**Set problem A:** From the post about the history of the news, repeat the part that opens with the words containing "One of the premier" and closes with "for news junkies.", word for word.
**Set problem B:** According to the post about the history of the news, in what year was the first hand-printed newsletter distributed in Venice?
**Set problem C:**
For each statement, say whether it agrees with the post about the history of the news, and quote the words of the post that decide it.
(i) The English word "news" came about in the 14th century.
(ii) The telegraph was developed in the 18th century.
(iii) By 1939, about half of Americans named radio as their first news preference.

**Document extract:**

━━━━━━━━━━━━━━━━

Saturday, May 20, 2017

Weekend Challenge: The News


Norman Rockwell, "Hometown News"
Saturday Evening Post, April 1, 1942

One of the premier responsibilities of the poet is to provide the tribe with the news. Inquiring minds just gotta know, and I am tasking you today with that row to hoe.

Of course, poets have shared that responsibility with a number of other figures over the millennia—sibyls and shamans, heralds and explorers, ink-stained wretches and digital media producers. We are never alone in our recitations of the news.

Humans have always needed information. Our faculty for speech developed around that need. Advance word of a raiding tribe could mean the difference between life or death. Travelers--be they roving hunters or traders, soldiers or monks—were carriers of information.  

Eventually it was the novelty of that information which became especially prized. The English word "news" was developed in the 14th century; The Canterbury Tales is basically a chatty pilgrimage for news junkies.

As the Roman Empire declined in Europe, runners carried the news over long distances. The letter was a precious news commodity, and postal services developed to spread information for merchants and aristocrats. In 1558 the first hand-printed newsletter was distributed in Venice containing political, economic and military news, and the idea spread quickly to other Italian cities. About the same time the printing press was invented, and it wasn't long before printed newspapers began to circulate throughout Europe.

Although there was more of it now, the news was slow traveling about. By the time distant news got into the newspaper, it was history. It wasn't until the development of the telegraph in the 19th century that news could travel great distances with speed. Newspapers were quick to pick up on the innovation, and soon their pages were spiced with disaster and wars and murders most foul. Telegraph style" news was succinct and used the inverted pyramid—facts first, details below the fold.

The cycle of innovations to come meant that news was always finding a new medium. Radio news came in 1922, and by 1939 nearly 70 percent of Americans said their first news preference was radio. (What flat rag could compare to the voice of Edward R. Murrow on the roof of the BBC in London, offering live comment on the Battle of Britain?)

━━━━━━━━━━━━━━━━

**Data section:**

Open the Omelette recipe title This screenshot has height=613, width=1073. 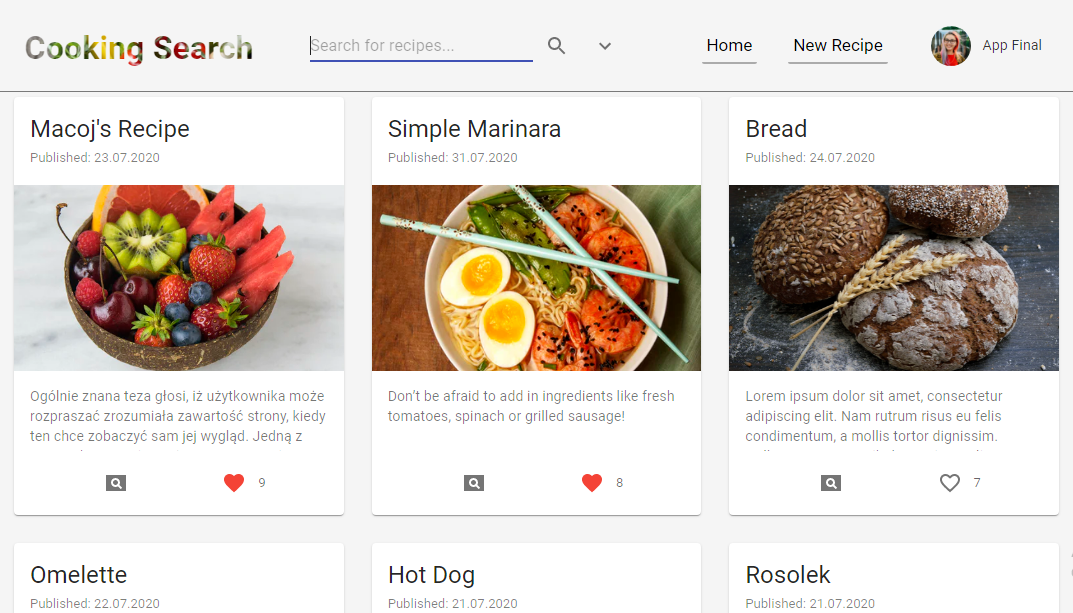pyautogui.click(x=79, y=575)
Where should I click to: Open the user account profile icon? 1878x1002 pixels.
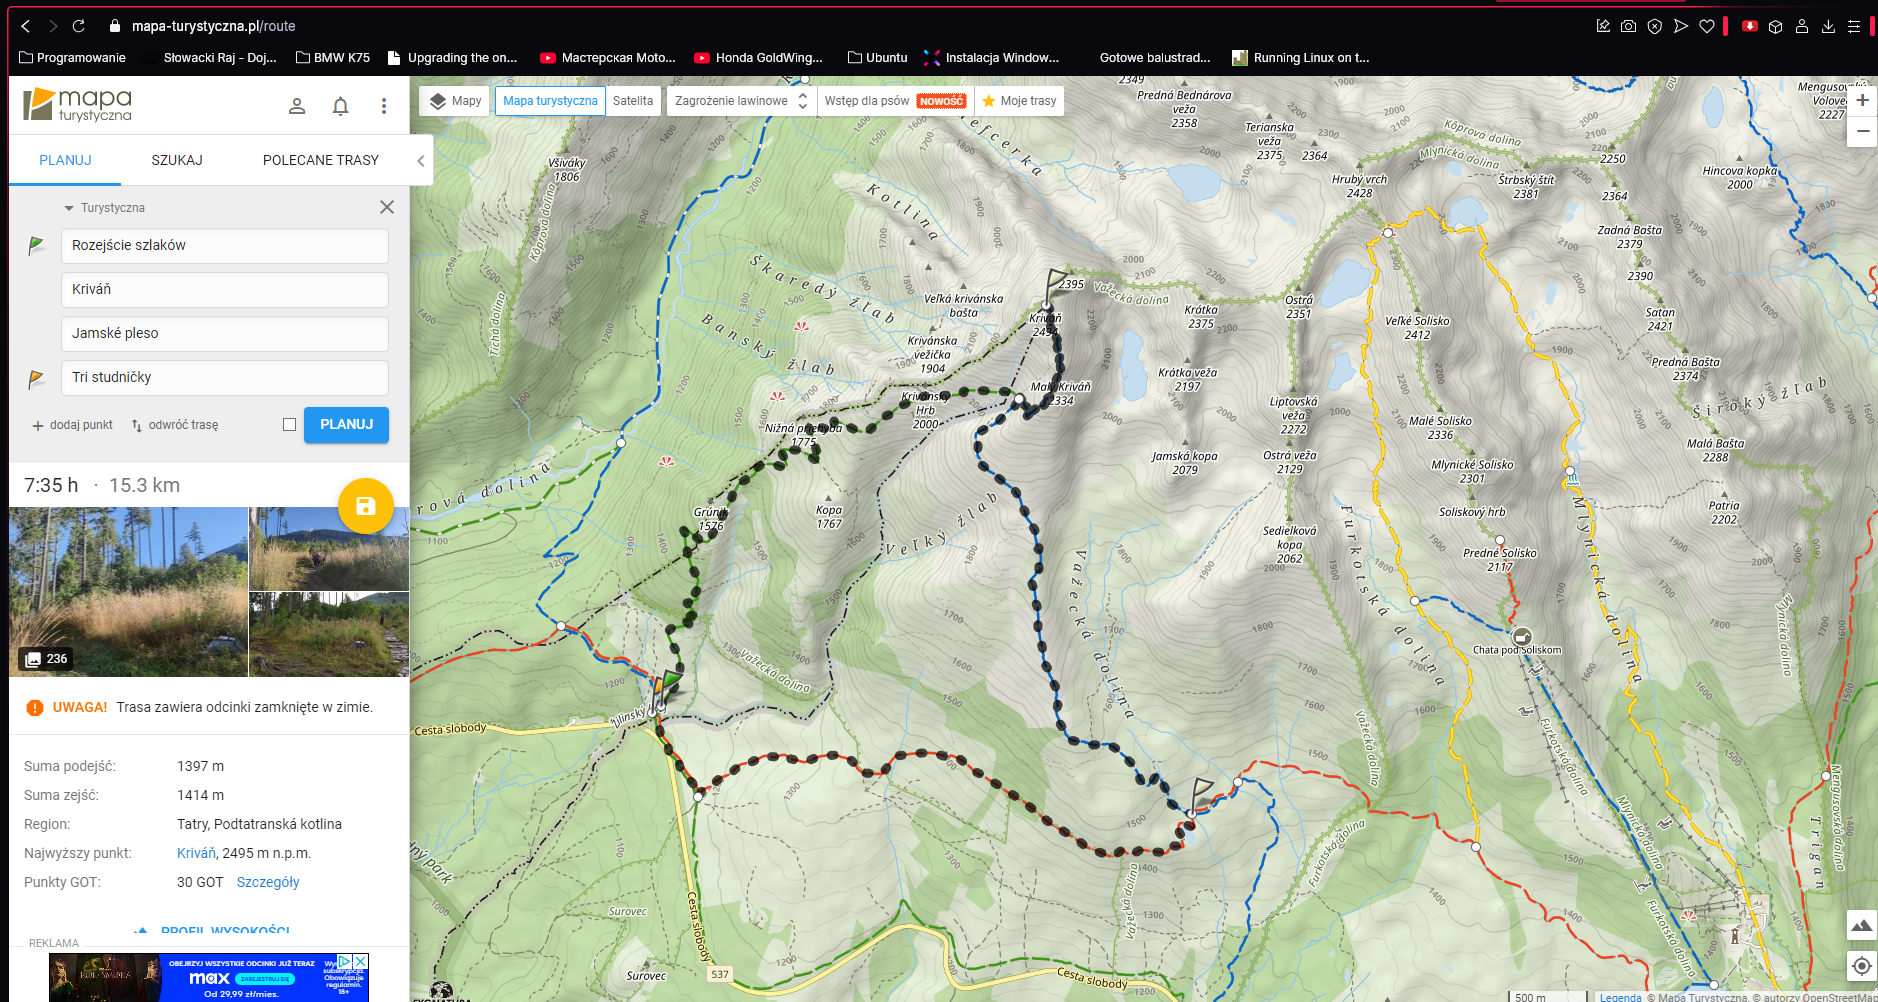coord(297,106)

━━━━━━━━━━━━━━━━

**Task output A:**
One of the premier responsibilities of the poet is to provide the tribe with the news. Inquiring minds just gotta know, and I am tasking you today with that row to hoe.

Of course, poets have shared that responsibility with a number of other figures over the millennia—sibyls and shamans, heralds and explorers, ink-stained wretches and digital media producers. We are never alone in our recitations of the news.

Humans have always needed information. Our faculty for speech developed around that need. Advance word of a raiding tribe could mean the difference between life or death. Travelers--be they roving hunters or traders, soldiers or monks—were carriers of information.  

Eventually it was the novelty of that information which became especially prized. The English word "news" was developed in the 14th century; The Canterbury Tales is basically a chatty pilgrimage for news junkies.

**Task output B:** 1558

**Task output C:**
(i) Yes: "The English word "news" was developed in the 14th century"
(ii) No: "It wasn't until the development of the telegraph in the 19th century that news could travel great distances with speed."
(iii) No: "by 1939 nearly 70 percent of Americans said their first news preference was radio."